Irinotecan alleviates chemoresistance to anthracyclines through the inhibition of AARS1-mediated BLM lactylation and homologous recombination repair.

Chemoresistance remains the major barrier to cancer treatment. Metabolic and epigenetic reprogramming are involved in this process; however, the precise roles and mechanisms are largely unknown. Here, we report that lactate-induced lactylation promotes chemoresistance to anthracyclines by regulating homologous recombination (HR) repair. Using the global lactylome, we revealed the landscape of differentially lactylated sites and proteins in cancer cells isolated from resistant and nonresistant tumors. Specifically, BLM, a crucial helicase in the HR repair process, is highly lactylated at Lys24 by AARS1 in response to chemotherapy. Mechanistically, hyperlactylation of BLM improves its stability by inhibiting MIB1-mediated ubiquitination and increasing its interaction with DNA repair factors, promoting DNA end resection and HR repair. Delactylation of BLM via the Lys24 mutation impairs HR repair and increases anthracycline chemosensitivity. Irinotecan shows synergistic effects and safety for alleviating anthracycline resistance by targeting BLM lactylation and suppressing HR repair in pancancer PDX models.
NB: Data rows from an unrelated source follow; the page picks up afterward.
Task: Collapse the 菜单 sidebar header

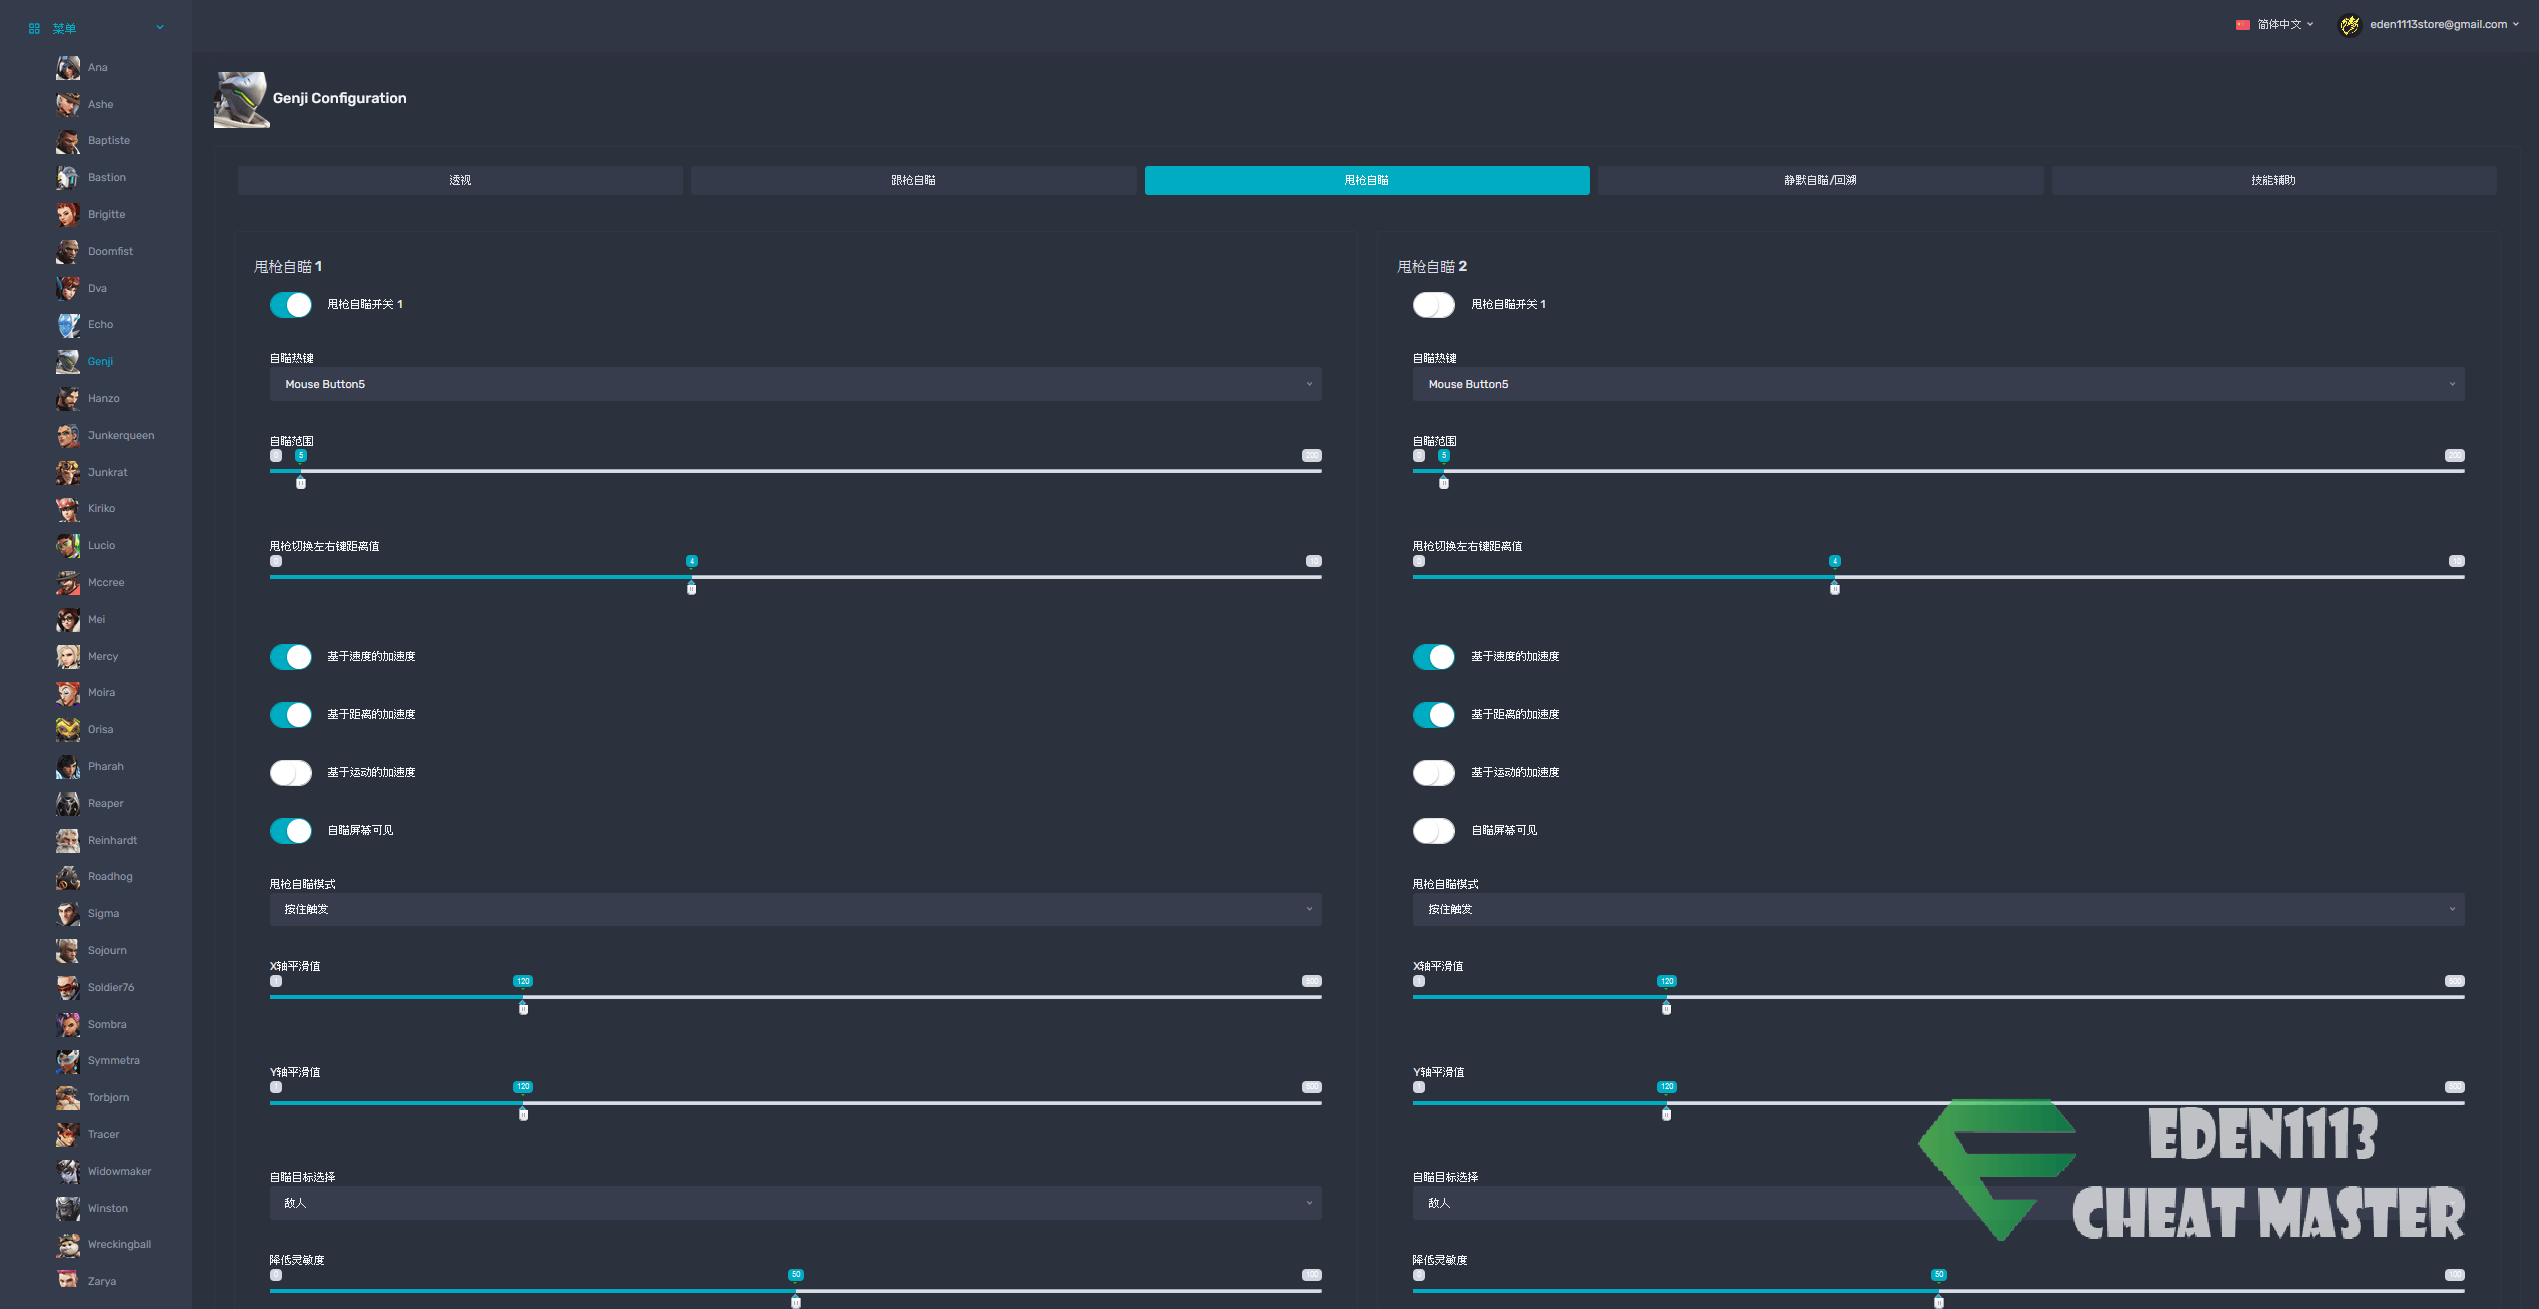Action: click(96, 28)
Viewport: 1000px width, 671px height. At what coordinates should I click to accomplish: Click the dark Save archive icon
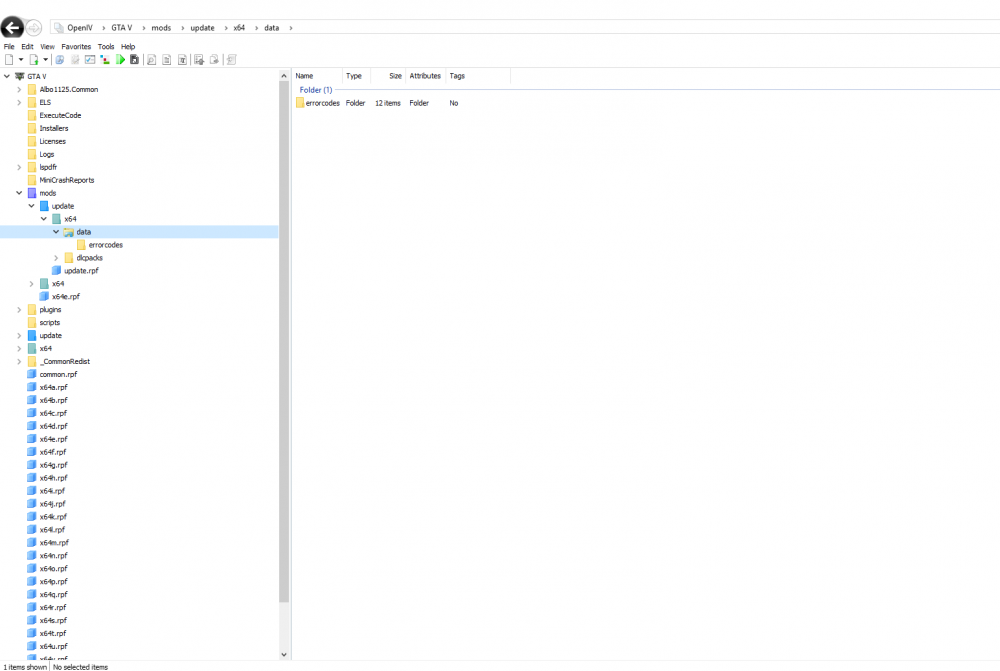[135, 60]
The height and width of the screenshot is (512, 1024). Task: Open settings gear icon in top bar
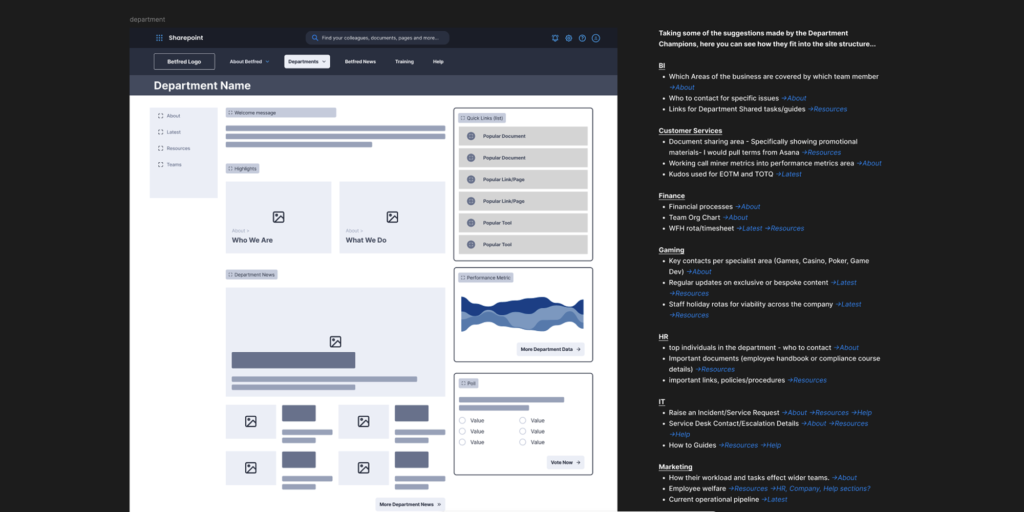[569, 38]
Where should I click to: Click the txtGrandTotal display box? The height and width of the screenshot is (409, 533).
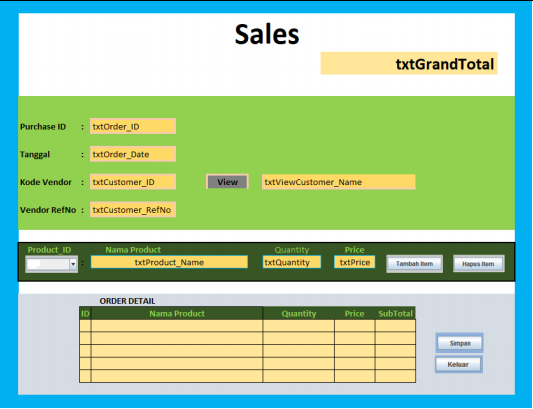point(409,64)
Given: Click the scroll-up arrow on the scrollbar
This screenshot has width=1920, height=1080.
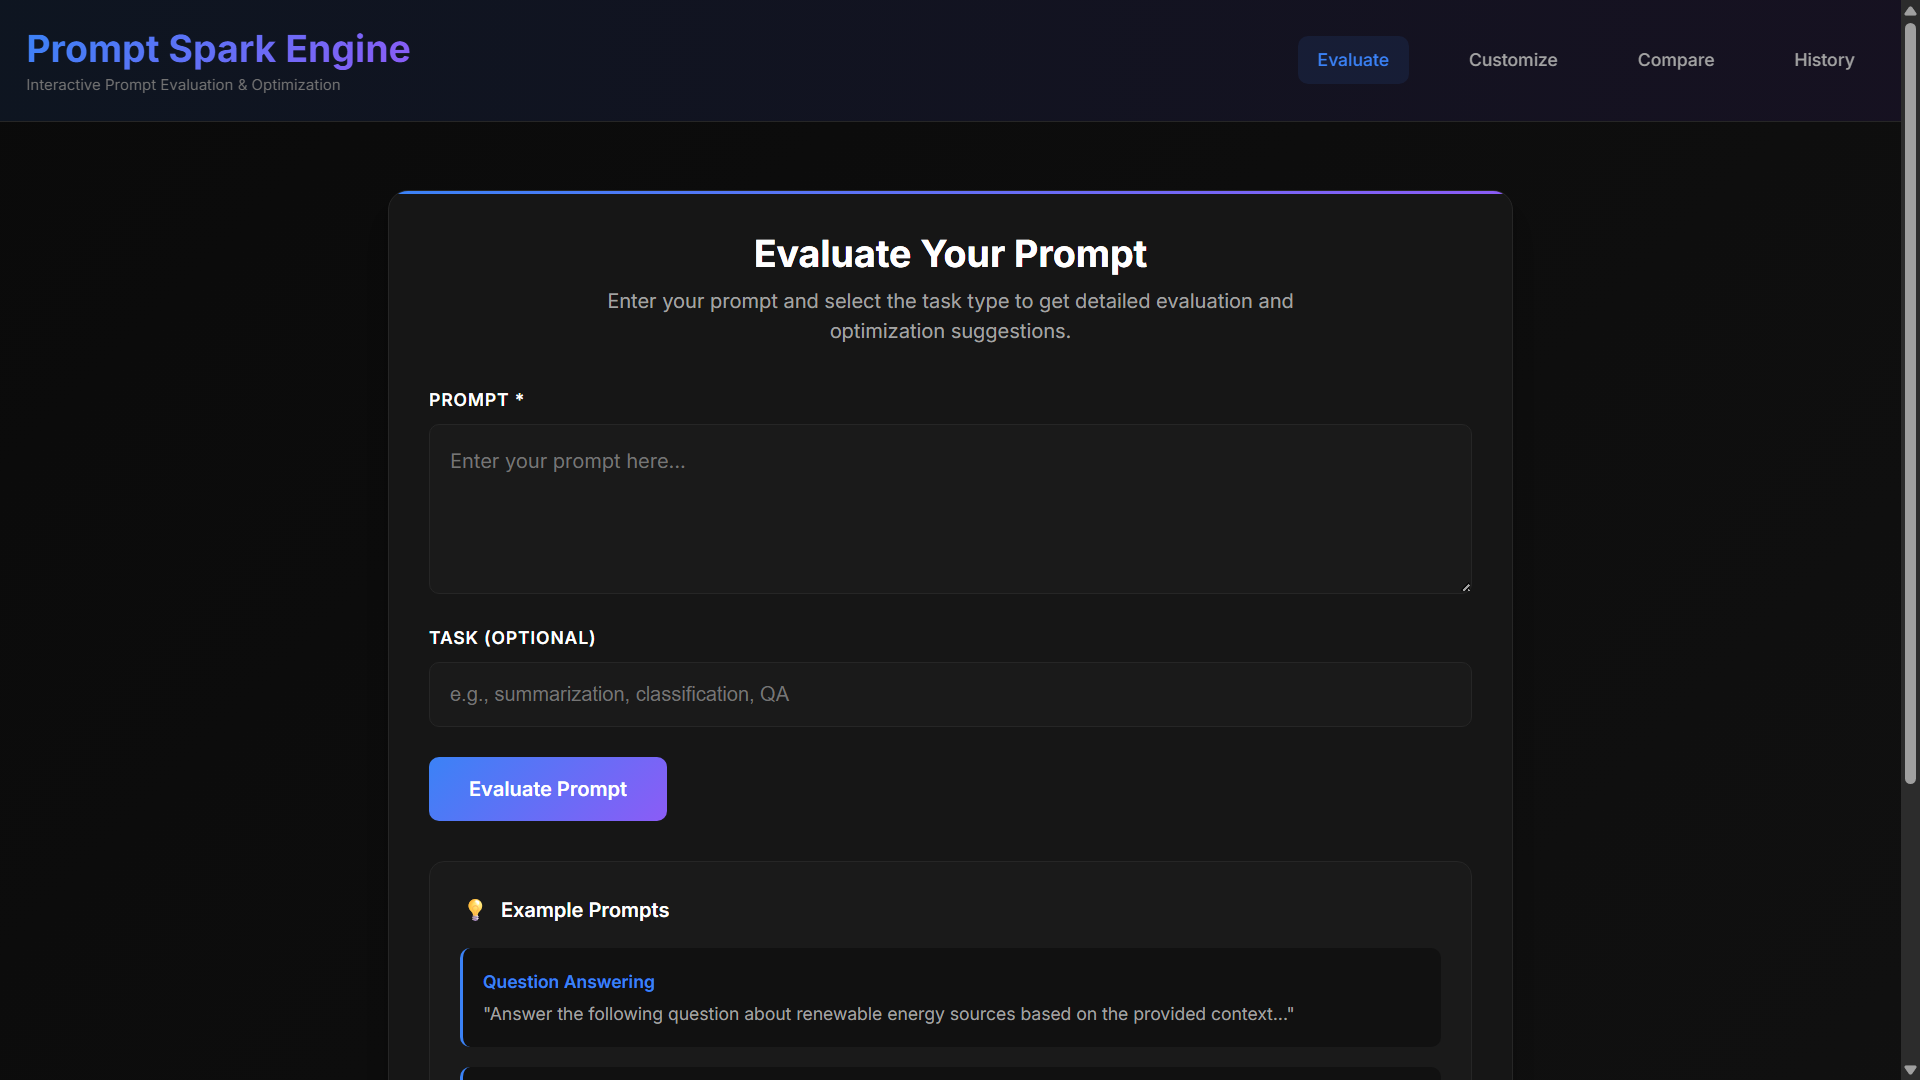Looking at the screenshot, I should point(1909,10).
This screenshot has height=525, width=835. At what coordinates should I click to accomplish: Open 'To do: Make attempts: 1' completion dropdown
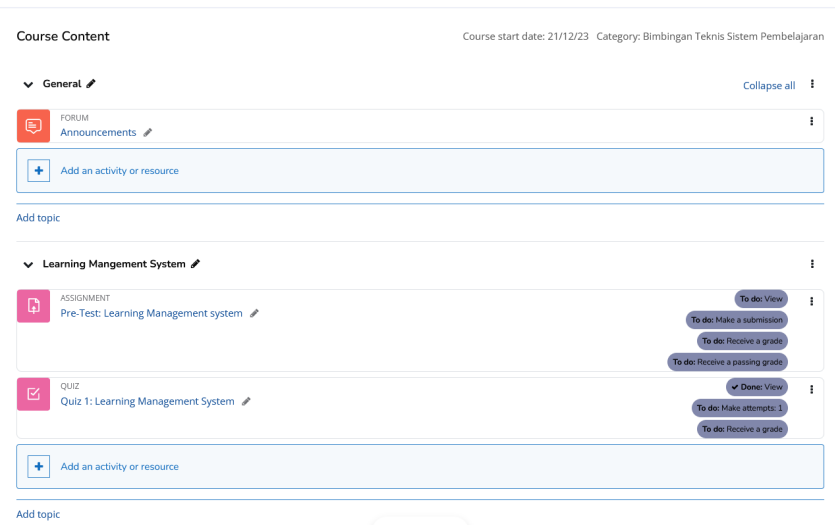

A single-arm, phase I study (identifier NCT06766266) initiated by us suggested that the combination of irinotecan liposomes plus EPI is a feasible and safe treatment strategy for patients with anthracycline-resistant bladder cancer who experience recurrence. These findings exemplify how glycolytic reprogramming regulates HR repair through promoting protein lactylation and highlight the promising therapeutic potential of irinotecan for reversing anthracycline chemoresistance by suppressing BLM lactylation.